> _Written request a_
Quote the passage of the Battle of Jingxing article between "Commanders and leaders" and "its new king.", inclusive.

> _Page_
===
- Battle of Jingxing: Part of the Chu-Han contention
| Date | October 205 BC |
| Location | Jingxing Pass, Hebei |
| Result | Han victory |

Belligerents
- Kingdom of Han: Kingdom of Zhao

Commanders and leaders
- Han Xin: Chen Yu † Zhao Xie

Strength
- 30,000: 200,000

= Battle of Jingxing =

Battle in 205 BC

The Battle of Jingxing (井陘之戰), was fought in October 205 BC between the army of Han, commanded by Han Xin, and a Zhao army. The Zhao were led by King Zhao Xie (趙歇) of Zhao and Chen Yu (陳餘), also known as the Lord of Cheng An (成安君), who was serving as Zhao Xie's prime minister.

==Background==
In late 209 BC, early in the rebellion that eventually overthrew the Qin dynasty, the Chu-born rebels Zhang Er and Chen Yu, who were sworn brothers, campaigned in northern China on behalf of the rebel king of "Rising Chu", Chen Sheng. They revived the Warring States-period State of Zhao and returned it to its traditional ruling dynasty, the Zhao, by finding and appointing a member of the dynasty, Zhao Xie, as its new king.

However, during the winter of 208–207, Zhang Er and General-in-Chief Chen Yu had a falling-out due to the latter's refusal to risk his army in battle against the large Qin army under Zhang Han and Wang Yi during the Qin siege of Julu, where Zhang Er and Zhao Xie were trapped. The revived State of Qi and State of Yan also sent armies to assist Julu, but the generals present similarly avoided battle. In January 207 the Chu rebel Xiang Yu succeeded in lifting the siege and defeating the Qin generals, and he subsequently used his victory to assert his leadership over the other rebel armies present, forging a grand rebel-coalition. Meanwhile, Chen Yu quarreled with Zhang Er and resigned his command as Zhao's general-in-chief.
===
[Word and element location data]

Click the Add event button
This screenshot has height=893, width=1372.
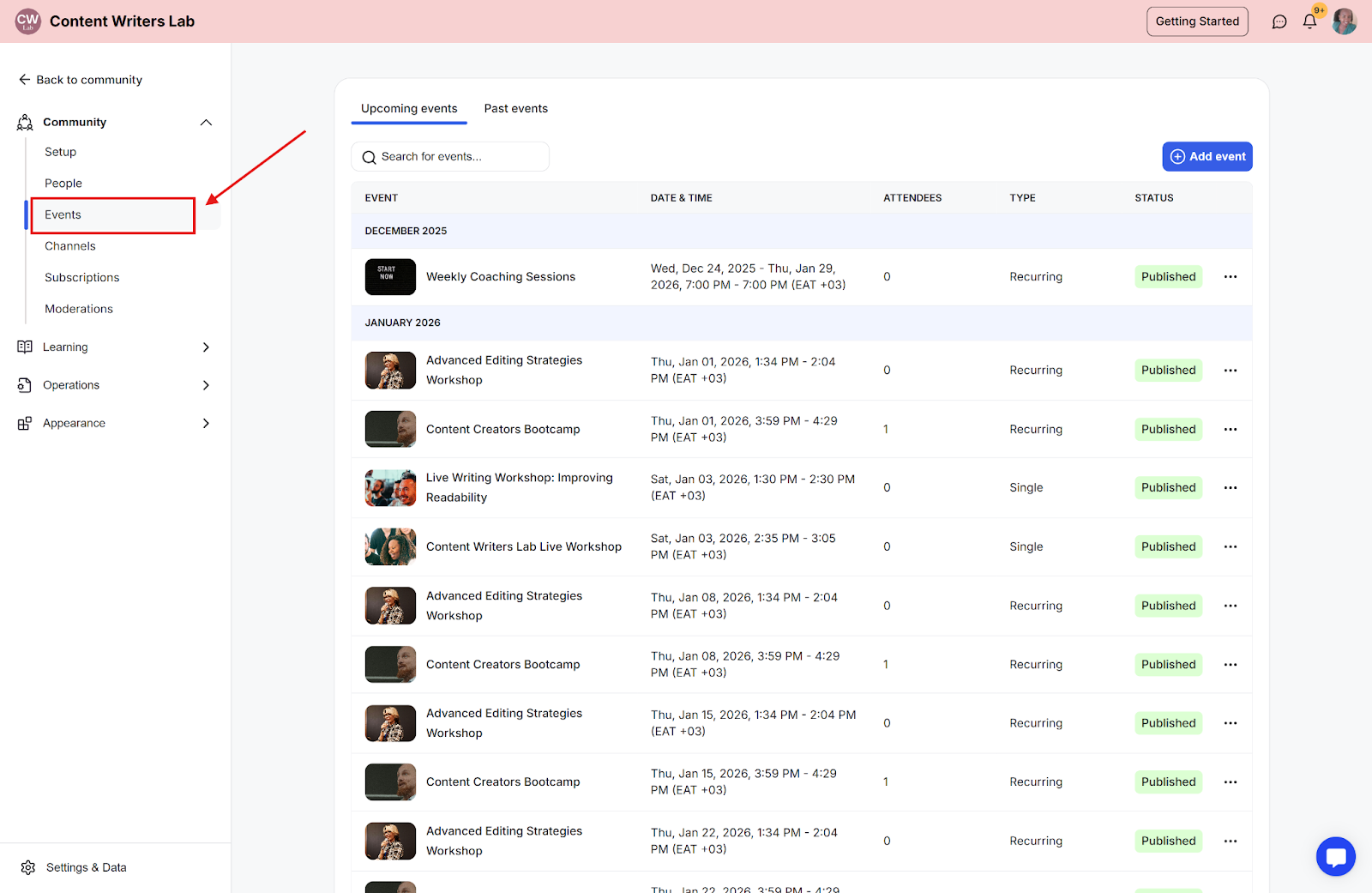pos(1207,157)
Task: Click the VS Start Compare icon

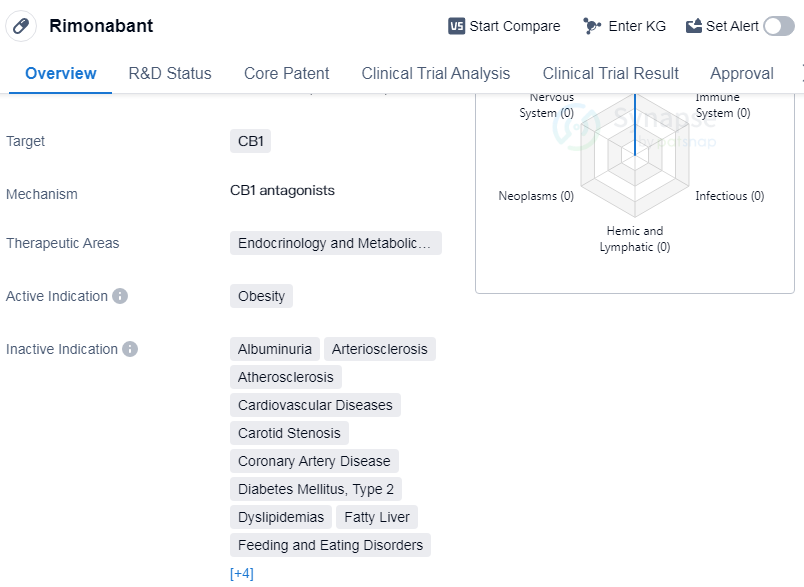Action: point(456,26)
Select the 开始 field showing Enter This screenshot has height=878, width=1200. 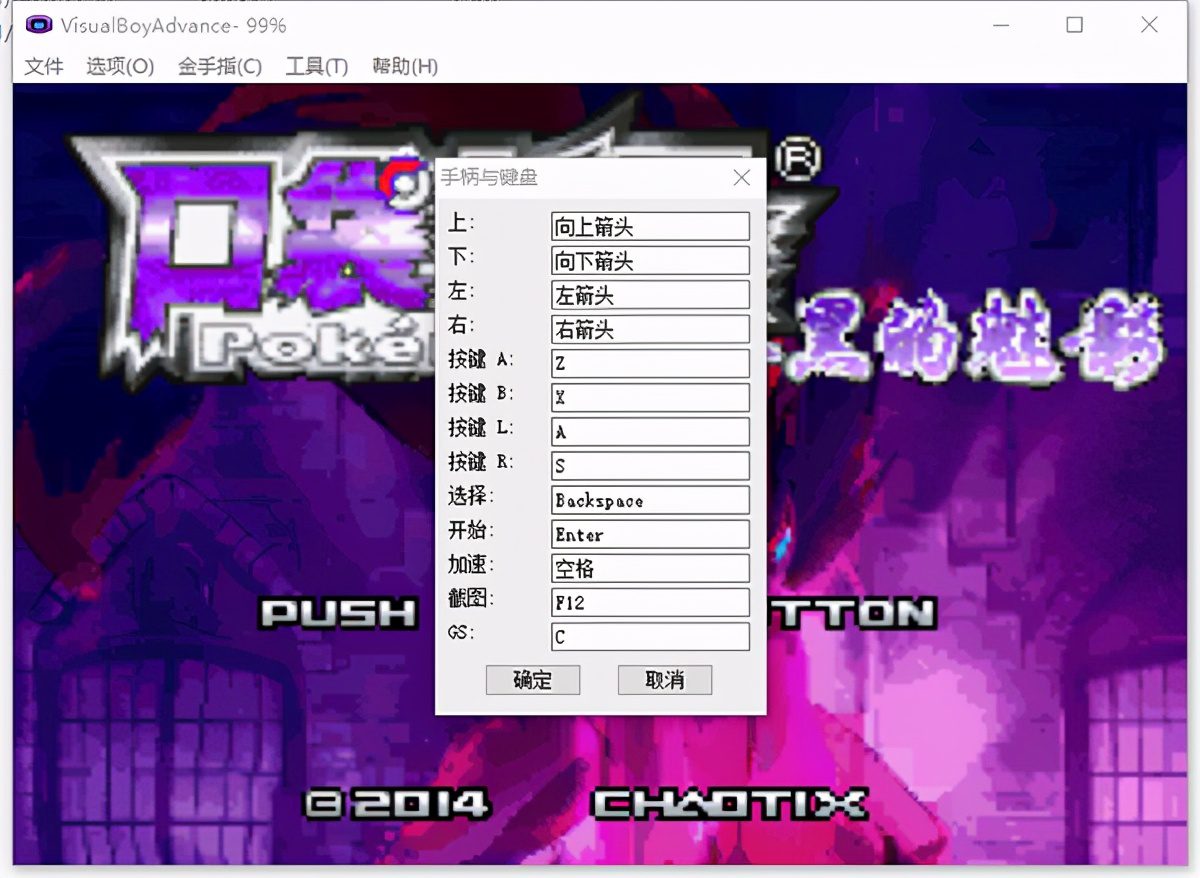point(650,534)
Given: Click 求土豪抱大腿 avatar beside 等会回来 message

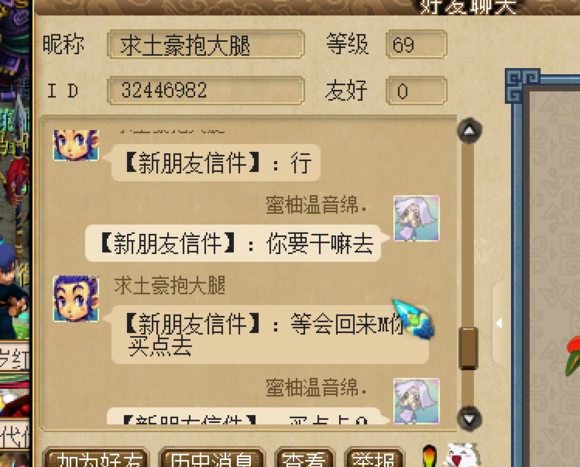Looking at the screenshot, I should tap(76, 298).
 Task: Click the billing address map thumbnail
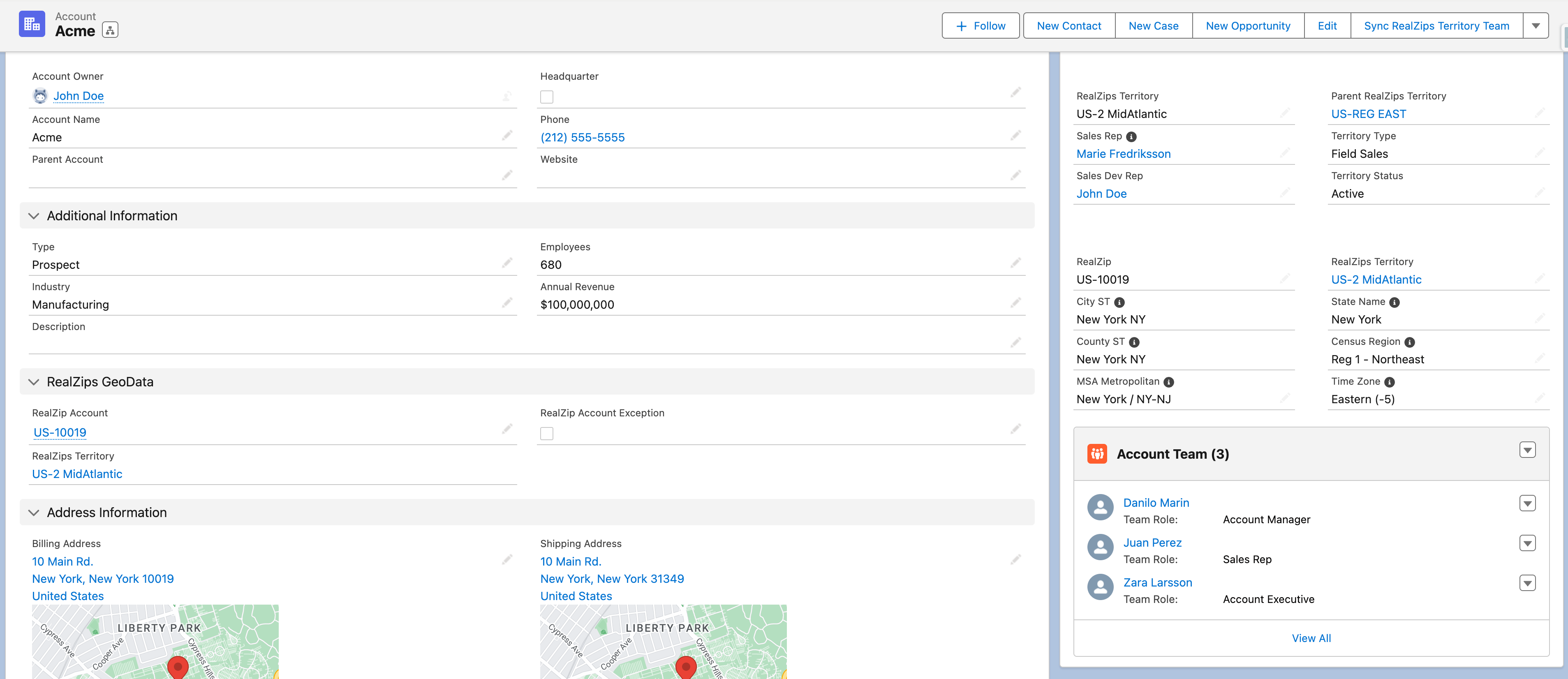click(155, 641)
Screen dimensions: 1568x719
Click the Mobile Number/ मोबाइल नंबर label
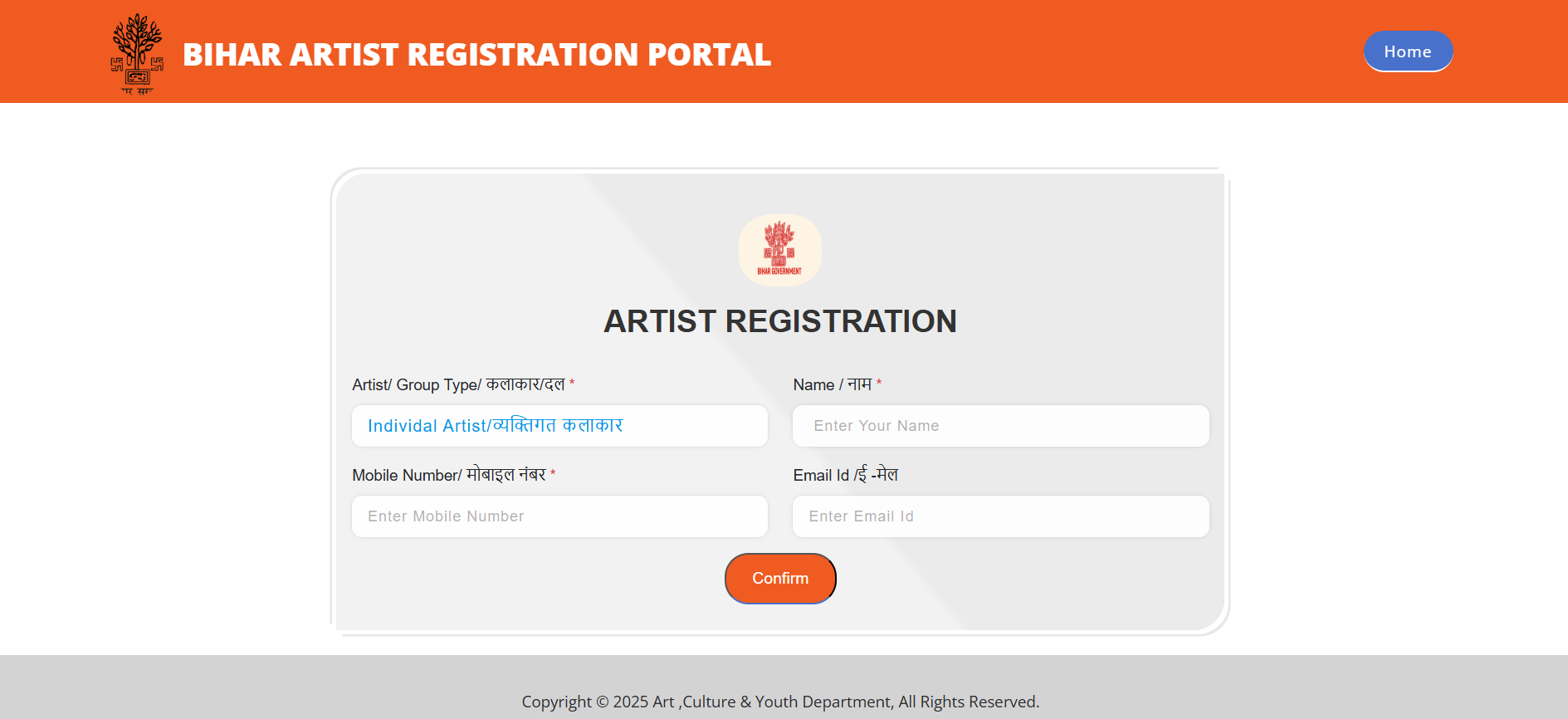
===
> _Written request b_
Rewrite the lines of the listing between the one holding "Task: Click the billing" and the end of the listing, inclusive, with "thumbnail" changed to "preview" and nothing else altered. Leave the pictures out.

> _Full response a_
Commanders and leaders
- Han Xin: Chen Yu † Zhao Xie

Strength
- 30,000: 200,000

= Battle of Jingxing =

Battle in 205 BC

The Battle of Jingxing (井陘之戰), was fought in October 205 BC between the army of Han, commanded by Han Xin, and a Zhao army. The Zhao were led by King Zhao Xie (趙歇) of Zhao and Chen Yu (陳餘), also known as the Lord of Cheng An (成安君), who was serving as Zhao Xie's prime minister.

==Background==
In late 209 BC, early in the rebellion that eventually overthrew the Qin dynasty, the Chu-born rebels Zhang Er and Chen Yu, who were sworn brothers, campaigned in northern China on behalf of the rebel king of "Rising Chu", Chen Sheng. They revived the Warring States-period State of Zhao and returned it to its traditional ruling dynasty, the Zhao, by finding and appointing a member of the dynasty, Zhao Xie, as its new king.

> _Full response b_
 Task: Click the billing address map preview
click(155, 641)
Screen dimensions: 1568x719
Click the Mobile Number/ मोबाइल नंबर label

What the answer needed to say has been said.